Similarly, the maneuvers activated by the changeover to parking assistance mode are only performed at low speed, so that the driver is allowed sufficient reaction time for his supervision of the parking assistance procedure.
In one embodiment, the method uses haptic feedback at the movement control member 10, in order to give the driver a clear perception of the two types of movement instruction mode. The joystick may, for example, have a friction point when the driver moves from area A to D, or from A to C, or from B to D, or from B to C (see
The message transmitted by haptic feedback may also be supplemented or replaced by audible and/or visual messages providing the driver with an indication of the current movement instruction mode.
In one embodiment of the invention, the method according to the invention may be supplemented with active intelligence, in order to make it self-adaptive to allow for the statistical dispersion of the movements of different drivers using the motor vehicle 20.
Advantageously, the invention may be improved in that, during backward movements Bw in mode 1, allowance is made for the natural and personal tendencies of the driver. This is because some drivers, when moving backwards in a motor vehicle 20, tend to turn the wheel to the right to reverse to the right, while others tend to turn it to the left (this is even more likely if the driver turns himself round to perform the maneuver). This gives rise to considerable difficulty for some drivers when learning to perform backward movements. In this case the control of the movement control member 10 can be configured so that inversion is possible, if the driver so chooses, thus simplifying the backward movements in mode 1.
The invention also relates to the device for assistance with parking associated with the method described above.
Finally, the invention also relates to any type of computer-readable recording medium on which is recorded a computer program comprising program code instructions for executing the steps of the method according to the invention.
In the claims, the term “comprise” does not exclude other elements or other steps. The indefinite article “a” or “an” does not exclude a plural. The various characteristics described and/or claimed may advantageously be combined. Their presence in the description or in various dependent claims does not exclude this possibility. The reference symbols are not to be interpreted as limiting the scope of the invention.

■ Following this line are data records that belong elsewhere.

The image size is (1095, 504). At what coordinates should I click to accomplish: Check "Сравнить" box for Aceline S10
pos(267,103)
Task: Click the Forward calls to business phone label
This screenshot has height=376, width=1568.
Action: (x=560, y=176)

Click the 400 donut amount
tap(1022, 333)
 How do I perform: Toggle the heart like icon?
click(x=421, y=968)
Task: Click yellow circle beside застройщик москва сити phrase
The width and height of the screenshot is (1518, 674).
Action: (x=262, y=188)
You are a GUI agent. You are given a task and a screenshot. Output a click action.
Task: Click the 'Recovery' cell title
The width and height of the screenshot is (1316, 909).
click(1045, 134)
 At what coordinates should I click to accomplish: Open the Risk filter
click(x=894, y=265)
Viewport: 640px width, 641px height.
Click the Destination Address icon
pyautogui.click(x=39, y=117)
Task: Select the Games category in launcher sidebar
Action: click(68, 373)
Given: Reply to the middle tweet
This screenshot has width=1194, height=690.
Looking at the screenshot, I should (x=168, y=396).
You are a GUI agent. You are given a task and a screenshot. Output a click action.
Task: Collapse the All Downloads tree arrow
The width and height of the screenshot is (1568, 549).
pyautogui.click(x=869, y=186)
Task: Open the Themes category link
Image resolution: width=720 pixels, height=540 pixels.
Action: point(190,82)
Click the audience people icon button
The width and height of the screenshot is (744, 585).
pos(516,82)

The invention is not limited to the embodiment described, and any modification that a person skilled in the art may make is possible without departure from the invention. For example, the changeover from mode 1 to mode 2 has been described as taking place on the basis of the angle β when it becomes greater than an angle βM. A possible alternative is to compare the transverse and longitudinal components of the position of the movement control member 10 and to change over to parking assistance mode when the transverse component is greater than the longitudinal component. Similarly, the method is adapted for “sawtooth” maneuvers for entering or leaving a parking place, but its use is not expressly limited to this type of maneuver.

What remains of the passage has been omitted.